* Data shown:
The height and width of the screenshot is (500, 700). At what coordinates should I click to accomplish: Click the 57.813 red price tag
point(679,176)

==

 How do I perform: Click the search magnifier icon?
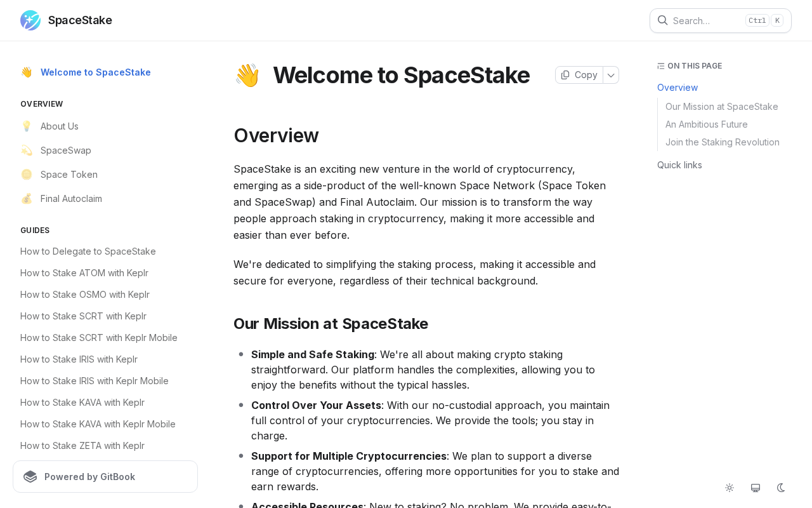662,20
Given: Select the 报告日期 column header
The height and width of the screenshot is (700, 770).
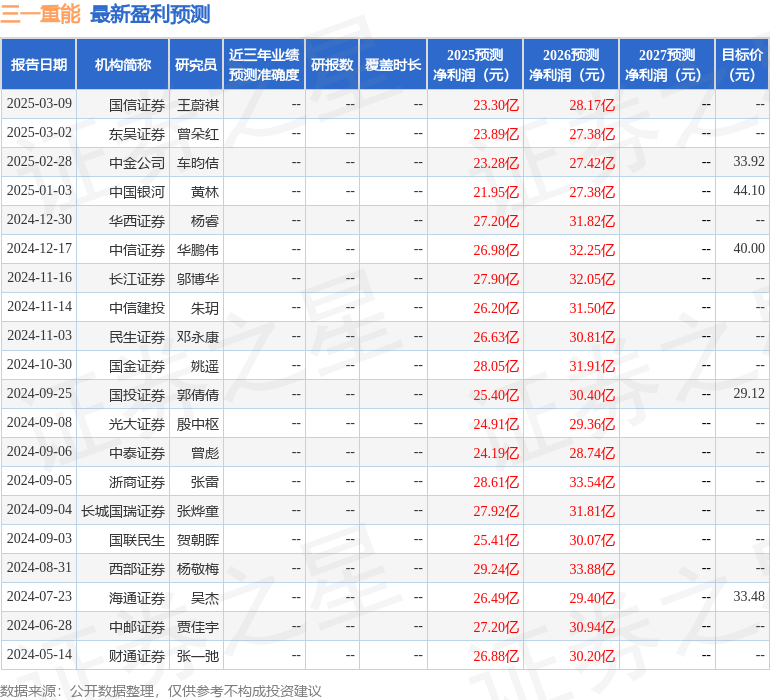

---

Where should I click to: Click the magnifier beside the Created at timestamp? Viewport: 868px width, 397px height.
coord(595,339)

* Goal of the exercise:
Give again, exactly as written above, every line from the one holding "How do I perform: Click" to the one holding "The height and width of the screenshot is (700, 770).", with both ends kept and the pictures left out.

* Reply to the task:
 How do I perform: Click the search magnifier icon?
662,20
Given: Select the 报告日期 column header
The height and width of the screenshot is (700, 770).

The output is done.